Ridgedale, el propietario del garito, levantó la lona para mostrar a Thalia el cuerpo de Gallway.
- Es él-musitó Thalia, contemplando el inconfundible rostro de aquel americano tan inglés-. ¿Ha sufrido un accidente?
- Le han asesinado, señorita Coppard-dijo Ridgedale-. Y en vez de quedarse con el cadáver tuvieron la desvergüenza de traerlo de madrugada al barrio y echárnoslo junto a la puerta de escape media hora antes de que la policía hiciera su ronda.
- Sí, fue un milagro que uno de los camareros se hubiera olvidado la llave de su casa y tuviera que volver a buscarla. El fue quien vio el cadáver cuando ya se oía a la ronda.
- No era cosa de dejarlo fuera y exponerse a las preguntas de la policía-dijo Ridgedale-. Lo entramos en casa para echarlo luego al río. Pasó la ronda, no vieron nada anormal; pero mientras tanto encontramos en los bolsillos del muerto unas cartas que hablaban de usted, señorita Coppard. Avisé a Coulter para que él me dijera lo qué podíamos hacer en favor de usted…
Thalia estaba viendo la miserable verdad en el hipócrita relato de Ridgedale. Este había acudido a Coulter con las cartas, creyendo que Coulter las compraría para utilizarlas contra ella. Todos sabían la rivalidad existente entre ambos; pero todos eran demasiado ruines para comprender que dos personas pueden ser enemigas y no recurrir a tretas despreciables para hacerse daño. Coulter no había querido usar las cartas y el cadáver contra Thalia.
- Quien trajo aquí el cadáver esperaba que lo encontrase la policía y que por las cartas se sospechara de ti, Thalia.

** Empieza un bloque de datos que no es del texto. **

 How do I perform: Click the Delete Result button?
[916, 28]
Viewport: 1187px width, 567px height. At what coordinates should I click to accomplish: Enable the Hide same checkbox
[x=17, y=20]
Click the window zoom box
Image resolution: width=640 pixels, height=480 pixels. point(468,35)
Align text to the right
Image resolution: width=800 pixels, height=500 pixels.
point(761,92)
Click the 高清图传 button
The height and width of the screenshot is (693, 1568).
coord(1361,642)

- ¿Por qué?-preguntó la mujer.
- No lo sé-dijo Coulter-; lo mejor que puede hacerse con el cadáver es enviarlo al fondo del río. No podemos arriesgarnos a que lo encuentren en el barrio ni a que saquen conclusiones y te detengan, Thalia. ¿Tienes idea de quiénes han podido cometer el crimen?

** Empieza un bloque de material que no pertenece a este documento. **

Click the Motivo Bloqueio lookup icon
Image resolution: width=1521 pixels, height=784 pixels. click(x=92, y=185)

- Ninguna. Y creo que los asesinos no tienen ninguna relación conmigo. Es decir, que no son gentes a quienes yo conozca.
- Como quieras, Thalia. Aquí tienes, tus cartas y luego te daré lo que guardaba Gallway encima, por si hay algo que te interese conservar como recuerdo. El resto irá al fondo del río.

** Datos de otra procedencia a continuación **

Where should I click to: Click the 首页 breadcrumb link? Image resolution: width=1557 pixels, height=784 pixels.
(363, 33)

Thalia hizo Un gesto de repugnancia y disgusto.
- No está bien… Por lo menos merecería un entierro digno de él.
- Tendrá un entierro de pirata-sonrió John Coulter-. ¡El fondo del mar! Lo envolverán en cadenas y no volverá jamás a flote. Dejar el cuerpo en otro sitio provocaría investigaciones de la policía. Se sabría lo de estas cartas, y el muchacho sufriría, las consecuencias de una mala publicidad.
- ¡Pobre Henry!-suspiró Thalia-. Mi único consuelo es saber que no he sido culpable de su muerte. Debieron de matarle para robarle. El trabajo que realizaba para mí era molesto; pero no peligroso.
John Coulter movió la cabeza.
- Te equivocas, Thalia. Si hubieran querido robarle el dinero, se lo habrían quitado sin que él se diera cuenta o le habrían amenazado de muerte; pero ninguno de nuestros amigos ladrones sería tan loco como para arriesgar el cuello por unos dólares. Los ladrones y rateros de la Bowery nunca usan porras de arena. Su arma ideal es la navaja. Saben que hay gentes que ante la amenaza de un revólver son capaces de arriesgar la vida intentando empuñar el arma antes que el contrario. O descargar un puñetazo, o dar un bastonazo; pero nadie resiste cuando nota un suave pinchazo en el cuerpo. Con un cuchillo o una navaja, roban y huyen impunemente. No necesitan matar al cliente. ¿Qué lugares visitó Gallway para ti?
- No quiero hablar de ello-dijo Thalia-. Es muy desagradable.
- No insisto-dijo Coulter-. ¿Quieres ver lo demás que guardaba ese lord en sus bolsillos?
- Podríamos enviárselo a la familia…
- ¡No! Ya hay demasiados rastros. Lo que tú no quieras conservar como recuerdo, o recuperar, irá con él al fondo del río.
- ¡Pobre Gallway! No podría resistir la idea de que hubiese muerto por mi culpa.
- El coche te devolverá al «Empire»-dijo Coulter-. Nosotros iremos a echar el cuerpo al río. No correremos ningún peligro, por ahora. Más tarde habrá vigilancia y sería peligroso.
Thalia Coppard volvió al «Empire» y, sin perder un momento, escribió otra carta que también dirigió a don César de Echagüe, de Los Angeles. Era muy breve. Decía, únicamente:
«He cambiado de opinión. No venga. Hay otra manera de resolver el problema.»
- ¡Ojalá llegue a tiempo!-exclamó al depositar la carta en el buzón.